A crise da covid parece ter exacerbado algumas das tendências que descrevi no livro e também produziu algumas dinâmicas inesperadas e interessantes. Por exemplo, devido aos cuidados com as crianças e outras responsabilidades domésticas, a multidão que trabalha em casa está vivenciando mais o dia pontuado sobre o qual falamos com pessoas que têm escalas flexíveis.

Enquanto isso, trabalhadores essenciais são basicamente apenas para serem sacrificados. E há também um número enorme de pessoas desempregadas cujas vidas são, no entanto, dominadas pela busca por trabalho e pela preocupação de que não o encontrarão. Então, há novamente muita desigualdade em como a vida profissional das pessoas é organizada em todo o espectro de classes.

O problema do excesso de trabalho afeta pessoas em todo o espectro, e não deixa ninguém em melhor situação além dos capitalistas que lucram com o trabalho. Que tipos de coisas podemos fazer para diminuir o número de horas que trabalhamos?

As pessoas precisam, antes de tudo, de mais controle sobre as horas que trabalham, o que requer ter mais controle sobre as condições do trabalho em geral. E a melhor maneira de garantir isso é por meio de um sindicato ou algo parecido. Então essa é a mudança mais óbvia.

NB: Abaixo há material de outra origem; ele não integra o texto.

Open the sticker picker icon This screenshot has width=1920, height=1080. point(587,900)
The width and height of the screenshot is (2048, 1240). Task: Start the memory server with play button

A luta pelo controle também exige que lutemos pelo acesso a serviços básicos. Por exemplo, a maioria das pessoas obtém assistência médica por meio de seu empregador. Muitos sindicalistas relatam que a assistência médica é um empecilho para as negociações sindicais. Eles não podem falar sobre salários, tempo ou segurança porque estão muito ocupados negociando assistência médica. Se tirarmos isso da equação implementando assistência médica pública nacional ou o Medicare for All, a dependência das pessoas em relação ao trabalho diminuirá e a capacidade delas negociarem os termos de seus empregos aumentará.

Além disso, acho que também há políticas pelas quais podemos lutar que são totalmente vencíveis. Poderíamos simplesmente recortar, copiar e colar políticas de outros países onde as pessoas trabalham menos e vivem vidas mais felizes, políticas que nos permitiriam tirar mais tempo de folga para a saúde, para o trabalho de cuidado, para férias e assim por diante.

Finalmente, isso é um pouco menos concreto, mas pensamos no tempo como algo muito objetivo, mas isso não é verdade no capitalismo. Empregadores e trabalhadores não pensam no tempo da mesma forma. Em uma economia onde os trabalhadores têm controle democrático sobre seus empregos, o que é, digamos, uma sociedade socialista, o tempo de trabalho seria valorizado de forma muito diferente. Os próprios empregos seriam valorizados de forma diferente, e podemos imaginar que as pessoas descobririam uma maneira mais saudável de encaixar o trabalho em suas vidas.